__What to do__: Using the records below, locate all lines containing "computer" and return them.

[Opening Raw data section]

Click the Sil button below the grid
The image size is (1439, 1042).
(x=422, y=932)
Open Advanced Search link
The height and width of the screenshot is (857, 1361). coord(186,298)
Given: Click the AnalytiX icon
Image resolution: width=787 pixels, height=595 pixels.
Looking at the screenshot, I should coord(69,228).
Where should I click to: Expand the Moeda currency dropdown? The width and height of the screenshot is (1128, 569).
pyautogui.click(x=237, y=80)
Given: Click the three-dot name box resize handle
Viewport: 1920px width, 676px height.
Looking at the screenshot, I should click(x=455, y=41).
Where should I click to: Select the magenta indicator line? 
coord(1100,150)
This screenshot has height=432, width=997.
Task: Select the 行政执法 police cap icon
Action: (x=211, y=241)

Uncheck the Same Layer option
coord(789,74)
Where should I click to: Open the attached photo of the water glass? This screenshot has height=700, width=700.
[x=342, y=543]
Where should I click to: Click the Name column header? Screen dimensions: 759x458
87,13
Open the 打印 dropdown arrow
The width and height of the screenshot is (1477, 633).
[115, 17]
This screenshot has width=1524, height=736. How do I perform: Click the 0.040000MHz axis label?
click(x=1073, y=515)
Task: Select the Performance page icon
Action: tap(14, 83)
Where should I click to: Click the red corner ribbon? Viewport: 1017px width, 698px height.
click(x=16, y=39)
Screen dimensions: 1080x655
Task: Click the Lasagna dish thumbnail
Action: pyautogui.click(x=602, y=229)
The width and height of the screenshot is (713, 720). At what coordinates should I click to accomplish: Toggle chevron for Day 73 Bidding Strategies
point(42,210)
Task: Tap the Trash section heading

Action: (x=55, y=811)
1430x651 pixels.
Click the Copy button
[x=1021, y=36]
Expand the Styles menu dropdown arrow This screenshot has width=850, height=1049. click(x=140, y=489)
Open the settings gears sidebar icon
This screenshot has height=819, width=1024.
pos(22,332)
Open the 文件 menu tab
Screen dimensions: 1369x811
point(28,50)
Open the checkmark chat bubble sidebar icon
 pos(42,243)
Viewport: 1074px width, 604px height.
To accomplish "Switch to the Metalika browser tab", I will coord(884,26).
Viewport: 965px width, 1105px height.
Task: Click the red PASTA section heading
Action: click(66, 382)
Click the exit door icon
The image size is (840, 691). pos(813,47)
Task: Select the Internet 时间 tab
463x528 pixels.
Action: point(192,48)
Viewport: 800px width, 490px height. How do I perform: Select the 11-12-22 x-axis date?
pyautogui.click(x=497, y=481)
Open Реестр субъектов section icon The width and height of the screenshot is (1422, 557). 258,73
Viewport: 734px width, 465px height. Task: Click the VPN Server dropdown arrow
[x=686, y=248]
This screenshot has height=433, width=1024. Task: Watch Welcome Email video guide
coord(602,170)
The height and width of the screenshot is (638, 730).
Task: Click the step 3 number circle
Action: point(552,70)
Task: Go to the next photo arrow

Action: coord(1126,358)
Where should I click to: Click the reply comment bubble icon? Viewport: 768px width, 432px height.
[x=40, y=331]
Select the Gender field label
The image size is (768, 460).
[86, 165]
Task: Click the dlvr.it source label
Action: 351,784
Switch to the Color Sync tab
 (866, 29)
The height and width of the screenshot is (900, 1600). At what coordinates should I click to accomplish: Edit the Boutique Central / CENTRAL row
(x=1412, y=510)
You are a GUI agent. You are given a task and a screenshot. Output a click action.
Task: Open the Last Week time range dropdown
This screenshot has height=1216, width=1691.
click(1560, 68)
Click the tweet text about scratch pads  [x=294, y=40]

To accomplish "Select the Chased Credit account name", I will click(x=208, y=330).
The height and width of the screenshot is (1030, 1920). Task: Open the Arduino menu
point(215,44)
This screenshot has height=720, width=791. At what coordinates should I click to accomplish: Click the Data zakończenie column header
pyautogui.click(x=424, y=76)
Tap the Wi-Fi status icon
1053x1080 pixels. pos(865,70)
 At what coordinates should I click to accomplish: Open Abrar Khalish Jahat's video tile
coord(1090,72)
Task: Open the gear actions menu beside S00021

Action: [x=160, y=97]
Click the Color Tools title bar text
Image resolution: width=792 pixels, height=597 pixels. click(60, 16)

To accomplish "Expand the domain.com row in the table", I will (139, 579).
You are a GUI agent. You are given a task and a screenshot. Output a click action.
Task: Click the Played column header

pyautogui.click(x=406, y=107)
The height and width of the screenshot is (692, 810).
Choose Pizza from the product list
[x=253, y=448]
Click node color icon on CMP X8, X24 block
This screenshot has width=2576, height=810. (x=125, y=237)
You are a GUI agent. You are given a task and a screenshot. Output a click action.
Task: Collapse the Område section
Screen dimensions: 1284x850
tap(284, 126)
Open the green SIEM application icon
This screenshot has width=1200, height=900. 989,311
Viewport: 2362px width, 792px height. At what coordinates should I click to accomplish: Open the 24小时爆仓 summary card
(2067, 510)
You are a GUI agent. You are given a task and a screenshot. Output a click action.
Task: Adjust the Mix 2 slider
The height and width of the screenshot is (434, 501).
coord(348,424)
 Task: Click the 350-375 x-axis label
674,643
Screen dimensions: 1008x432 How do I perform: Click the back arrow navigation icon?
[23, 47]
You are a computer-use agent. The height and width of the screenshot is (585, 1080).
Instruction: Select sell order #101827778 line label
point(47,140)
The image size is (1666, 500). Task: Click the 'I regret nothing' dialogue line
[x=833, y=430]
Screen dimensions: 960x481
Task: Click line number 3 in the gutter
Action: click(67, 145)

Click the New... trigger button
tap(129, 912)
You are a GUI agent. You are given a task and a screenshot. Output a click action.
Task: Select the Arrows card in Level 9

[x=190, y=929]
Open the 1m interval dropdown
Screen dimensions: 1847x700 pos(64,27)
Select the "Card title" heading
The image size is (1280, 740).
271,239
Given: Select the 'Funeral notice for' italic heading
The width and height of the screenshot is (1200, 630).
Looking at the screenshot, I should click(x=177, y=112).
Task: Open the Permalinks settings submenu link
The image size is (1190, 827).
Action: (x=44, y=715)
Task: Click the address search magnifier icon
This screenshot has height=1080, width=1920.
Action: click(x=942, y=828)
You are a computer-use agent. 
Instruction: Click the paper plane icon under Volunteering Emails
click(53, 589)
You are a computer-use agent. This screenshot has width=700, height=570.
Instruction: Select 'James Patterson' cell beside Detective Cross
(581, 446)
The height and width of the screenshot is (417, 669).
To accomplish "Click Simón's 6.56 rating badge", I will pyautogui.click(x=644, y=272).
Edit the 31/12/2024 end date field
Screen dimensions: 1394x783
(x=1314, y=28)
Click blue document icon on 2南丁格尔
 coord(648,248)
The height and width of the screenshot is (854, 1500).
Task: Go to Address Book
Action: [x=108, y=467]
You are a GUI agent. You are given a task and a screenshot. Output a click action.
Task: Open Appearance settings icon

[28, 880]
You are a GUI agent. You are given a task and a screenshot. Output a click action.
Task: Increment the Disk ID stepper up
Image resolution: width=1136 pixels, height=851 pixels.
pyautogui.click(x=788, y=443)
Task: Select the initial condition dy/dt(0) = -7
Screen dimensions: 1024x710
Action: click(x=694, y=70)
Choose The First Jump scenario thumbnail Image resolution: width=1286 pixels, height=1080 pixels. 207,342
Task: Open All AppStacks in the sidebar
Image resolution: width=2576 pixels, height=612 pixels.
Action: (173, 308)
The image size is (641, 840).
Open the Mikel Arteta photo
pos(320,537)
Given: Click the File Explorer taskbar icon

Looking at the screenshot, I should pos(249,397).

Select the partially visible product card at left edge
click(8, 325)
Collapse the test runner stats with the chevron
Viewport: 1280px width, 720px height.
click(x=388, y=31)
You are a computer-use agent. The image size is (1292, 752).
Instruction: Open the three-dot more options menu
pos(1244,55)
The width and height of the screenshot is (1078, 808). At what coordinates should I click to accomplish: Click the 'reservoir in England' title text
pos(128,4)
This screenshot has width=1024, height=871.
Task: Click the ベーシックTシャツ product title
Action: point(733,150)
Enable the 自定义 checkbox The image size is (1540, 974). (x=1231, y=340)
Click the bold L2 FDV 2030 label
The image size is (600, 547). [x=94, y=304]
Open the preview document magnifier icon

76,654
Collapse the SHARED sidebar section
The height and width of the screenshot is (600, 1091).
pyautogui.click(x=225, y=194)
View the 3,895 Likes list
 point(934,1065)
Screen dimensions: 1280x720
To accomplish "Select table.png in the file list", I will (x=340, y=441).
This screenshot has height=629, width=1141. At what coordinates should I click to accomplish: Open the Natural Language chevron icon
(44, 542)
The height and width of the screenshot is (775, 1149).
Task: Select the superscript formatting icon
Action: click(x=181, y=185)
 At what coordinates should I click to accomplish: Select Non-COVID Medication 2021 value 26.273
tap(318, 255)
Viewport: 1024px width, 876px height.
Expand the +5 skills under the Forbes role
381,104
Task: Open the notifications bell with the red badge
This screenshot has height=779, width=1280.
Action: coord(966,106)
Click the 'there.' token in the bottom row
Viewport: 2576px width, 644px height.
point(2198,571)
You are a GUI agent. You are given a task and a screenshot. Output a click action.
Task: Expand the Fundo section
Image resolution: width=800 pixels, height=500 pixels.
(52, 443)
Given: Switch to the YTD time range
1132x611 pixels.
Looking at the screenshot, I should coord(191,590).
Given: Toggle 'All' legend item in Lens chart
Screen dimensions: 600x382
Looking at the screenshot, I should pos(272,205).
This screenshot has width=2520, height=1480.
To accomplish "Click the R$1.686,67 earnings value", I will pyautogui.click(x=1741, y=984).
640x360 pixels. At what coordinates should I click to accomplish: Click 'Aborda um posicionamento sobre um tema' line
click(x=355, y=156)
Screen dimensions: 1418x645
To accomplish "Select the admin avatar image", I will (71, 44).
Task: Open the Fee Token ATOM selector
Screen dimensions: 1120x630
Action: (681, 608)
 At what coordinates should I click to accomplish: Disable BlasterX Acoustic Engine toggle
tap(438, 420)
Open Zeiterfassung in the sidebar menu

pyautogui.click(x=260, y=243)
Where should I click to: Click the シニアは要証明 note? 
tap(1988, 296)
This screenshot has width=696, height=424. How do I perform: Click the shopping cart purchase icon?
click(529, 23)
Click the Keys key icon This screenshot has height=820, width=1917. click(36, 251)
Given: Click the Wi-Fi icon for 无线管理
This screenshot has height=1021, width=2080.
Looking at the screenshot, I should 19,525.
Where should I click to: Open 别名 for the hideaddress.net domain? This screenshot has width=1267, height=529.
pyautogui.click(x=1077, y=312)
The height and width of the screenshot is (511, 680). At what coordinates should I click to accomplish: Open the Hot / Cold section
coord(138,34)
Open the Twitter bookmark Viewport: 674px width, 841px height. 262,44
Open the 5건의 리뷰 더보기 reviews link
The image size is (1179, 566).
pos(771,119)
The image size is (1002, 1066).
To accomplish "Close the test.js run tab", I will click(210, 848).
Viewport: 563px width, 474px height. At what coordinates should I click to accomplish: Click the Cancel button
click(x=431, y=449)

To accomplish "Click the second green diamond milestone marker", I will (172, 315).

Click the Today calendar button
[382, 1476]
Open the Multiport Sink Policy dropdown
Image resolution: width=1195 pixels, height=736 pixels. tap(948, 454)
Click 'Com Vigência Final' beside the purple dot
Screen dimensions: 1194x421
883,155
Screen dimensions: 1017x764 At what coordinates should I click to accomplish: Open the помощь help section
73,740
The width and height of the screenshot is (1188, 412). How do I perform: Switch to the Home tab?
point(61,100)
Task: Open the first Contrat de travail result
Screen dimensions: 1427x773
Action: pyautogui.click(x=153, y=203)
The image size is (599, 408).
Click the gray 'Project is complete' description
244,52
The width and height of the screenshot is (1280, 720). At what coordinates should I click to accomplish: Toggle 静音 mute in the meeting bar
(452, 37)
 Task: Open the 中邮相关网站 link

[Closing Raw data section]

__Solution below__:
You are a computer-use agent. The height and width of the screenshot is (585, 1080).
You are a computer-use agent. 
You are a computer-use agent. This screenshot has width=700, height=570.
You are a computer-use agent. The image size is (1292, 752).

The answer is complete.